Denton ISD has made several changes its school safety processes for the new school year.
“We’ve had a comprehensive set of plans in place for several years, but I think with the heightened awareness during the past few months we need to share what we can more openly with our community,” said Jeff Russell, area superintendent.
The district has installed secure entry systems at all of its campuses, it has improved its emotional support system for students and it launched a campaign to improve awareness, according to a district news release.
At previous meetings, members of the Board of School Trustees discussed improvements and changes to the Denton Multi-Tiered Support System, which includes more social and emotional support for students. Counselors, teachers and staff have worked to develop a caring culture on campus in an effort to identify students who may need mental health interventions, the news release said.
The district will also widely publicize a link and 24-hour phone number from “Safe Schools” that will encourage students to self-report or share information about classmates to increase prevention and outreach to students.

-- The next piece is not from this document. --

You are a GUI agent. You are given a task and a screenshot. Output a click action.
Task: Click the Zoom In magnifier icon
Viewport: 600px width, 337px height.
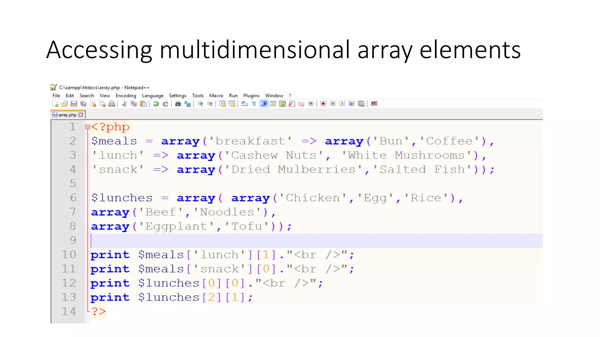200,104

Every high school student in the district will be issued a lanyard and identification badge holder showing the telephone number, the news release said.
The new renovation to Guyer High School changed the entry points to the district’s largest campus, streamlining access for students through only three locations, according to the district. The new configuration also enables the district to install a secure entry system that will become standard to all campuses this year.
Elementary schools will be the first campuses to receive the new secure entry systems, which will require visitors to be visible on camera before entering the building. In an effort to further monitor visitors to the building, elementary school parents will no longer be able to walk their student to the classroom door after the first full week of school.
“It’s important for students to not only develop independence, but to learn awareness while on campus,” Russell said. “This will also move forward the time we secure all entrances without extra people in the building.”
On secondary campuses, all students will be required to wear their school identification cards daily. The ability to distinguish currently enrolled students from visitors, especially in large settings, is key, the district said.
The Board is considering the adoption of Policy CKE that allows the district to employ professionals commissioned by the Texas Commission on Law Enforcement as security guards. These individuals would be in addition to the 12 school resource officers the district currently employs in partnership with six municipalities and their partnering law enforcement agencies.
“This is a dynamic topic, one we will continually review and change,” Russell said “But when it comes to safety and well-being of our students and staff, improvement is non-negotiable.”